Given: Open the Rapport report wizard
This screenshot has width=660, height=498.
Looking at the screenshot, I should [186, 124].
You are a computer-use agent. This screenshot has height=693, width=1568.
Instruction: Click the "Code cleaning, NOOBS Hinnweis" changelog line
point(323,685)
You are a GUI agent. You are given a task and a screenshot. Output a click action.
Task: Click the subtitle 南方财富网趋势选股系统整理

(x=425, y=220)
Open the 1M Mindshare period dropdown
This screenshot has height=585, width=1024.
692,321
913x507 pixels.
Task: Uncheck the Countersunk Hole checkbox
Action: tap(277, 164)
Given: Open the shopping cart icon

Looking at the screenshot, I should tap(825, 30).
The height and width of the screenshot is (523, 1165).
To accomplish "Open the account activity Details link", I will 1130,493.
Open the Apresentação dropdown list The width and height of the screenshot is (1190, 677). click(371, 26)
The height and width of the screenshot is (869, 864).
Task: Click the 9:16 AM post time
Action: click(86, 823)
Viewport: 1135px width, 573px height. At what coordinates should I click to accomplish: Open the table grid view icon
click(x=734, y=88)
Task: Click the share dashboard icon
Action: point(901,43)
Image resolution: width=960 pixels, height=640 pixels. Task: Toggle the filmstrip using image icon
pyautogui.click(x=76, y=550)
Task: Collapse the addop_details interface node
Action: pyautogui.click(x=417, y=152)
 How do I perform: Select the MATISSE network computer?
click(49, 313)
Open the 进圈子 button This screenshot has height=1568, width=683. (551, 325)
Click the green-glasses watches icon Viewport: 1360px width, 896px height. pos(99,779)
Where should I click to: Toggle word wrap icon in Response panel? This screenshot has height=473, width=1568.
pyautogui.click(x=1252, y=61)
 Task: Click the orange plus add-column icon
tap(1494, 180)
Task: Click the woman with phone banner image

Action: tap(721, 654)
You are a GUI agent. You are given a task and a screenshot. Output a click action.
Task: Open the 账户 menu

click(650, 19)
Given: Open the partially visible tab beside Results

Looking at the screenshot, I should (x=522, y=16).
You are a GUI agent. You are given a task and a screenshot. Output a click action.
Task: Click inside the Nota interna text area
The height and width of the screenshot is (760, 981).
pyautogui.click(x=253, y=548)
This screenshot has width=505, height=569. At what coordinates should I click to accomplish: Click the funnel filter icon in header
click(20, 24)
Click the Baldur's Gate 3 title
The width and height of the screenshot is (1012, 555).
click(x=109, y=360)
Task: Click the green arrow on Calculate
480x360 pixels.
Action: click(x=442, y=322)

[Exercise prompt]
Send back the whole listing, exactly as written.

[Result for this exercise]
Given: Open the Rapport report wizard
This screenshot has width=660, height=498.
Looking at the screenshot, I should [186, 124].
You are a computer-use agent. This screenshot has height=693, width=1568.
Instruction: Click the "Code cleaning, NOOBS Hinnweis" changelog line
point(323,685)
You are a GUI agent. You are given a task and a screenshot. Output a click action.
Task: Click the subtitle 南方财富网趋势选股系统整理

(x=425, y=220)
Open the 1M Mindshare period dropdown
This screenshot has height=585, width=1024.
692,321
913x507 pixels.
Task: Uncheck the Countersunk Hole checkbox
Action: tap(277, 164)
Given: Open the shopping cart icon

Looking at the screenshot, I should tap(825, 30).
The height and width of the screenshot is (523, 1165).
To accomplish "Open the account activity Details link", I will 1130,493.
Open the Apresentação dropdown list The width and height of the screenshot is (1190, 677). click(371, 26)
The height and width of the screenshot is (869, 864).
Task: Click the 9:16 AM post time
Action: click(86, 823)
Viewport: 1135px width, 573px height. At what coordinates should I click to accomplish: Open the table grid view icon
click(x=734, y=88)
Task: Click the share dashboard icon
Action: point(901,43)
Image resolution: width=960 pixels, height=640 pixels. Task: Toggle the filmstrip using image icon
pyautogui.click(x=76, y=550)
Task: Collapse the addop_details interface node
Action: pyautogui.click(x=417, y=152)
 How do I perform: Select the MATISSE network computer?
click(49, 313)
Open the 进圈子 button This screenshot has height=1568, width=683. (551, 325)
Click the green-glasses watches icon Viewport: 1360px width, 896px height. pos(99,779)
Where should I click to: Toggle word wrap icon in Response panel? This screenshot has height=473, width=1568.
pyautogui.click(x=1252, y=61)
 Task: Click the orange plus add-column icon
tap(1494, 180)
Task: Click the woman with phone banner image

Action: tap(721, 654)
You are a GUI agent. You are given a task and a screenshot. Output a click action.
Task: Open the 账户 menu

click(650, 19)
Given: Open the partially visible tab beside Results

Looking at the screenshot, I should (x=522, y=16).
You are a GUI agent. You are given a task and a screenshot. Output a click action.
Task: Click inside the Nota interna text area
The height and width of the screenshot is (760, 981).
pyautogui.click(x=253, y=548)
This screenshot has width=505, height=569. At what coordinates should I click to accomplish: Click the funnel filter icon in header
click(20, 24)
Click the Baldur's Gate 3 title
The width and height of the screenshot is (1012, 555).
click(x=109, y=360)
Task: Click the green arrow on Calculate
480x360 pixels.
Action: click(x=442, y=322)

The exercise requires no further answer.